Seyyed Ali Davari1 Erick Ribeiro1 Jennifer Gottfried2 Dibyendu Mukherjee1

1, University of Tennessee, Knoxville, Tennessee, United States
2, U.S. Army Research Laboratory, Aberdeen Proving Ground, Maryland, United States

Metal nanoparticles (NPs) specifically Al NPs, have been prominently featured over the years as energetic nanomaterials in the development of solid-state propellants, explosives and pyrotechnics. The promise of such materials has always resided on the kinetically controlled ignition processes in nanoscale regimes due to large specific surface areas, and small diffusion length scales at fuel-oxidizer interfaces. Yet, the reality of a rapidly growing passive oxide shells on NP surfaces has resulted in their performance being largely diffusion-limited thereby eluding the much-anticipated high detonation rates in the past. To overcome this challenge, herein we report the synthesis and characterization of metallic nanoparticles and specifically, Al NPs coated with graphitic shells in our effort to preserve the solid fuel surface from excessive oxidation while allowing heat conduction through the graphitic shells.
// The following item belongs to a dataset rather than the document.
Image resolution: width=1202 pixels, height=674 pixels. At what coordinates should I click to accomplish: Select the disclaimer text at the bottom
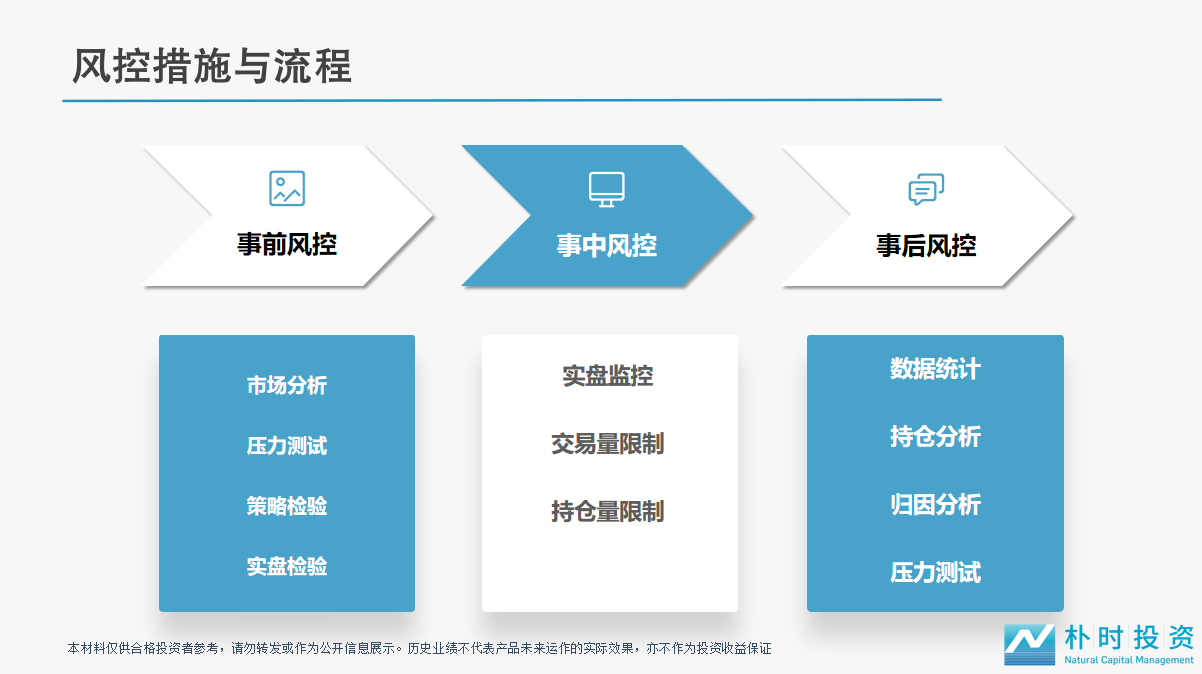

Specifically, we use our recently developed laser ablation synthesis in solution (LASiS) technique to synthesize Al NP/Graphite core-shell structures by ablating an Al target in various organic solvents (acetone, toluene, ethanol). The structural and crystalline properties of the synthesized metallic Al NP core were measured and compared using Transmission Electron Microscopy (TEM) and X-ray Diffraction (XRD). Finally, using Laser-induced Air Shock from Energetic Materials (LASEM) method, the detonation performance of these materials were measured and compared to commercially available solid fuels in order to tailor the interfacial functionalities of these shell-core nanometallic energetic materials.